▶ Entries on finding words and elements:

%%

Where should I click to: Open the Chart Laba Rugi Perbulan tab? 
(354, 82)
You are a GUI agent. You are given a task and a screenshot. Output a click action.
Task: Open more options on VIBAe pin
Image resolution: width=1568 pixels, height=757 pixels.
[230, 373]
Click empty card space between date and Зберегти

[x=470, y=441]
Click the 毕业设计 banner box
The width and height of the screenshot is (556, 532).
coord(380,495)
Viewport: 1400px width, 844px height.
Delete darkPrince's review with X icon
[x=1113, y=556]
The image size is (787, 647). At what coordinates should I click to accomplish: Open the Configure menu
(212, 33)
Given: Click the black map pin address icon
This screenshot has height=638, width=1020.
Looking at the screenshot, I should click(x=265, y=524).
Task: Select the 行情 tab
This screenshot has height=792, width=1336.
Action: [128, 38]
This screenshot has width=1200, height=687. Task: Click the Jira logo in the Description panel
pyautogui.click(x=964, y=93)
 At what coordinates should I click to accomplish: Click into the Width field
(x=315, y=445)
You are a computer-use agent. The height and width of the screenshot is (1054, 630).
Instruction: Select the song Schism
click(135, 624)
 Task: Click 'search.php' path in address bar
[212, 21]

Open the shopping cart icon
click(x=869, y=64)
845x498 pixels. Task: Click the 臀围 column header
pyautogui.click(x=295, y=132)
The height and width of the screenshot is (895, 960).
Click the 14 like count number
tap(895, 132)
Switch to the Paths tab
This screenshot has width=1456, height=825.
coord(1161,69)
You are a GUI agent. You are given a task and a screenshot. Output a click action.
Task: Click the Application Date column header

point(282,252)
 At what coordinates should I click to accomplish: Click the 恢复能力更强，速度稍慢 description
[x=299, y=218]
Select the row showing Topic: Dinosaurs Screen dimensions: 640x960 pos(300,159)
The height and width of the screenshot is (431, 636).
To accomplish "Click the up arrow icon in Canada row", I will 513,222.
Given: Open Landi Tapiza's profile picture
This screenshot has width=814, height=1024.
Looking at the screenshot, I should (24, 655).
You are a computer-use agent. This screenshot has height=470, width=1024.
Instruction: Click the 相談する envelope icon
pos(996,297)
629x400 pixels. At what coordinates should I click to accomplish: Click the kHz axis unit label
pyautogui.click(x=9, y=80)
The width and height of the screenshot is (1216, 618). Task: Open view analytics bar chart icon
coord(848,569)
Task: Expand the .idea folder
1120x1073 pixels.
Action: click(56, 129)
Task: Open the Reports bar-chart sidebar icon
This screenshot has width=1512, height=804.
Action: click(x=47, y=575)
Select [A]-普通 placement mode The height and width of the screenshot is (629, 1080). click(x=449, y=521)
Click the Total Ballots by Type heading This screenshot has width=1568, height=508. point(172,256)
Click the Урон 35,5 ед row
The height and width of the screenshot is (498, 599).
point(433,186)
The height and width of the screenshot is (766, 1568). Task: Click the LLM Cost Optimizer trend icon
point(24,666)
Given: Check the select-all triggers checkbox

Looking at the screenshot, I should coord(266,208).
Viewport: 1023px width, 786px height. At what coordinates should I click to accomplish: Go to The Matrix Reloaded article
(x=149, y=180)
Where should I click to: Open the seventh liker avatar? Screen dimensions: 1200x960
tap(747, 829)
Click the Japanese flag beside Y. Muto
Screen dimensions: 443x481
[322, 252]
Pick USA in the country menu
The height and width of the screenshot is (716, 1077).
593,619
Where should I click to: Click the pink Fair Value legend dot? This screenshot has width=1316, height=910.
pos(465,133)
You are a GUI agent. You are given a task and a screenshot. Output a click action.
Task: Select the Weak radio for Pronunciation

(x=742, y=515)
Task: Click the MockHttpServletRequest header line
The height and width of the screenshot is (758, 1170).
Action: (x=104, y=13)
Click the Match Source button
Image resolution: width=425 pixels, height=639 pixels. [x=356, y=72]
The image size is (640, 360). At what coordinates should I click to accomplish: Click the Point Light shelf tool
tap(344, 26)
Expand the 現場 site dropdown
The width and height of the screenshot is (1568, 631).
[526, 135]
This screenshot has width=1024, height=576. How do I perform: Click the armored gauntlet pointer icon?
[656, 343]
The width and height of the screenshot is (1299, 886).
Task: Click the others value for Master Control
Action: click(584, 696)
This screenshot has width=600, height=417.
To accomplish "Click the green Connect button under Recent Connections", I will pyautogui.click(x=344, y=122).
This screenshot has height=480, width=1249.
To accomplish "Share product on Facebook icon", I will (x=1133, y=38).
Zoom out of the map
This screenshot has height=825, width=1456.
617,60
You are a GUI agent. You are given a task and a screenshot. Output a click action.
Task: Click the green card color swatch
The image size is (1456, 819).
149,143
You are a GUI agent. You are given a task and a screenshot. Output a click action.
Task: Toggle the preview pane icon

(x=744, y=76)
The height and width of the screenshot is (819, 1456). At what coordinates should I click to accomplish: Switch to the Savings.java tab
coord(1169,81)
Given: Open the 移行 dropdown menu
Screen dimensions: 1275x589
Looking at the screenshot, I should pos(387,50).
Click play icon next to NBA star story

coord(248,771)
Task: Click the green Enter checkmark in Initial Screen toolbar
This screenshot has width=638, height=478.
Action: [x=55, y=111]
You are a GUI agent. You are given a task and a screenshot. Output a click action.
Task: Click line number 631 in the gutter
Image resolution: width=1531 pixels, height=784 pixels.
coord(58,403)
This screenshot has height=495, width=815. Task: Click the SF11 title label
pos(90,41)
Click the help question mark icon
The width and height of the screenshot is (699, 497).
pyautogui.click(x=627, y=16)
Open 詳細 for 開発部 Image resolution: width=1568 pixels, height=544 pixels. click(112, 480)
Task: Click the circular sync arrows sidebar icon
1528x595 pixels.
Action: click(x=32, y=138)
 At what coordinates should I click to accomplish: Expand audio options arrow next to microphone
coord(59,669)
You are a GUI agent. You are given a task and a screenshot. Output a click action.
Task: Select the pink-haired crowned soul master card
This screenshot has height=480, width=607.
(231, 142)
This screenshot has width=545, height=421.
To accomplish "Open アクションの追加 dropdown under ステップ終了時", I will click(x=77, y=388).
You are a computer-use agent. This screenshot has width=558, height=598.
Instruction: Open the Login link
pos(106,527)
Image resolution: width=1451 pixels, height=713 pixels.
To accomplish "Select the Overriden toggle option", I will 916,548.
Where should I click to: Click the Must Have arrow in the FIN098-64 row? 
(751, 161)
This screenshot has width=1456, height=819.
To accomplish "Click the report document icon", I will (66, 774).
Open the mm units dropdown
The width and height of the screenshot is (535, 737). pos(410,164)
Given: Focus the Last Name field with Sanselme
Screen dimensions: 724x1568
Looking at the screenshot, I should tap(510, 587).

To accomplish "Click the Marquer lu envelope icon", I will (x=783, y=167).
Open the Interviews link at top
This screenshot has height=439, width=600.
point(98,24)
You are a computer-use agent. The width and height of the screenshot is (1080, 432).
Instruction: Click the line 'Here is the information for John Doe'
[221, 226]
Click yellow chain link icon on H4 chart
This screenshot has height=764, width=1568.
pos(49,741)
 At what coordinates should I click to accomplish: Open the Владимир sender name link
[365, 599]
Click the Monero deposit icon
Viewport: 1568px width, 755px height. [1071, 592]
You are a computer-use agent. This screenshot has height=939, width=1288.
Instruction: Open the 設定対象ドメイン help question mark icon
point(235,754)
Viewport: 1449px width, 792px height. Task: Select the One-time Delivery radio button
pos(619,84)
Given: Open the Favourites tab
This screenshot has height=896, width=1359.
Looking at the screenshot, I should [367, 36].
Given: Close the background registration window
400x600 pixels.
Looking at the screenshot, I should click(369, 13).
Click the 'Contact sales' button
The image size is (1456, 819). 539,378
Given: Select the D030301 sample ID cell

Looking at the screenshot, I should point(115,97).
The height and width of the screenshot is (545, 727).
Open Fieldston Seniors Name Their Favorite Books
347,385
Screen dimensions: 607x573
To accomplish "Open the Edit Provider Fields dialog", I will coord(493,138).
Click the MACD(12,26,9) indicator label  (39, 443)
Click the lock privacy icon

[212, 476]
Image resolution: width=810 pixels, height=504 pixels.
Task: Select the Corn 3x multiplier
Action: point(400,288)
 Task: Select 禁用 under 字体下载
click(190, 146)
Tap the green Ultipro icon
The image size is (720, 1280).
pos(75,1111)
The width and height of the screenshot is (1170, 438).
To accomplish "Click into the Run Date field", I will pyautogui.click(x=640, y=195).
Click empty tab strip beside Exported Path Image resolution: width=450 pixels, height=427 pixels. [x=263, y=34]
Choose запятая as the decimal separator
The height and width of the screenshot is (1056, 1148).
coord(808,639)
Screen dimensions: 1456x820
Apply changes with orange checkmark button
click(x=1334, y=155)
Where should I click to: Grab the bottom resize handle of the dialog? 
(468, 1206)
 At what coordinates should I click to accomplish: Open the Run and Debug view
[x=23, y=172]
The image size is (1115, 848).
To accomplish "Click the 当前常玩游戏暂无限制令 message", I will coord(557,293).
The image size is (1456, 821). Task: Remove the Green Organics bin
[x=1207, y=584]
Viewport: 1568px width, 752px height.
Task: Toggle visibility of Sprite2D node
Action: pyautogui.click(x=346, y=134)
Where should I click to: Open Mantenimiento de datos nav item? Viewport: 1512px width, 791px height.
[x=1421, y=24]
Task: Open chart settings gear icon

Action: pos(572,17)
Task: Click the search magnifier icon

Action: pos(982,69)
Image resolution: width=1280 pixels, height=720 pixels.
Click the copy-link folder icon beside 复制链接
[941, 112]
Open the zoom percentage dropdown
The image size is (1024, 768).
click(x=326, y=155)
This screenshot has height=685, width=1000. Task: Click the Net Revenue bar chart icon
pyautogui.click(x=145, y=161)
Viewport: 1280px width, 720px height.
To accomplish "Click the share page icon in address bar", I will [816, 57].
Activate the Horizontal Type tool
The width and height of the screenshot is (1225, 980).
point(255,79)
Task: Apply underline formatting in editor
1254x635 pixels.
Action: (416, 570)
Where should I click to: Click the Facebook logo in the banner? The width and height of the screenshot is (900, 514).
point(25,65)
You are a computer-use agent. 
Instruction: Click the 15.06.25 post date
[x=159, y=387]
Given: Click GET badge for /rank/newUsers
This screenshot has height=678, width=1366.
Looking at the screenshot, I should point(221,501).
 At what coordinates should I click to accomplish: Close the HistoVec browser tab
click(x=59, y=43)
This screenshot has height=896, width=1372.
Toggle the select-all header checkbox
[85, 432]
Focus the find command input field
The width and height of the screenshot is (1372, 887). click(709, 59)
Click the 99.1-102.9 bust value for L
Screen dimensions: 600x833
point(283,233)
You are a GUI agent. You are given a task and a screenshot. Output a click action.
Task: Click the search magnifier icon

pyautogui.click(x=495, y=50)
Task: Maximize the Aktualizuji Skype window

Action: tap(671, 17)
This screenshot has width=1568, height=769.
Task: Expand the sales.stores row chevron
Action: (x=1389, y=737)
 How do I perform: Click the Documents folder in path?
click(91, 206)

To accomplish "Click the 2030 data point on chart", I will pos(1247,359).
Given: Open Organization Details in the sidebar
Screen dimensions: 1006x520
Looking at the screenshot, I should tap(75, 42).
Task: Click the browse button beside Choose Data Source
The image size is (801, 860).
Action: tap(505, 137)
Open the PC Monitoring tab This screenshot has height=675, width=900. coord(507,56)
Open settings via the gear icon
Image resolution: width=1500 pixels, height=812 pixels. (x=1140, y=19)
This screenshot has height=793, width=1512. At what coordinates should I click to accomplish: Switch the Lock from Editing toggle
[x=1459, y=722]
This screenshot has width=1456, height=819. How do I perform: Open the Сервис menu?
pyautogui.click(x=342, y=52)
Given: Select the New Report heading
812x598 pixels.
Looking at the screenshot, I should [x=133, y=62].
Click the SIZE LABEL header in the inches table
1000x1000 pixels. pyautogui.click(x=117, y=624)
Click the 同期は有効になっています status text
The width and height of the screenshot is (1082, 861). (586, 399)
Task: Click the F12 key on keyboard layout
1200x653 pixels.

%%

▶ TASK BRIEF:
Write out the items again word for word, from the very beginning through the line that contains "Looking at the screenshot, I should click(x=265, y=524).", including that line.

▶ ANSWER TO THIS TASK:
Where should I click to: Open the Chart Laba Rugi Perbulan tab? 
(354, 82)
You are a GUI agent. You are given a task and a screenshot. Output a click action.
Task: Open more options on VIBAe pin
Image resolution: width=1568 pixels, height=757 pixels.
[230, 373]
Click empty card space between date and Зберегти

[x=470, y=441]
Click the 毕业设计 banner box
The width and height of the screenshot is (556, 532).
coord(380,495)
Viewport: 1400px width, 844px height.
Delete darkPrince's review with X icon
[x=1113, y=556]
The image size is (787, 647). At what coordinates should I click to accomplish: Open the Configure menu
(212, 33)
Given: Click the black map pin address icon
This screenshot has height=638, width=1020.
Looking at the screenshot, I should click(x=265, y=524).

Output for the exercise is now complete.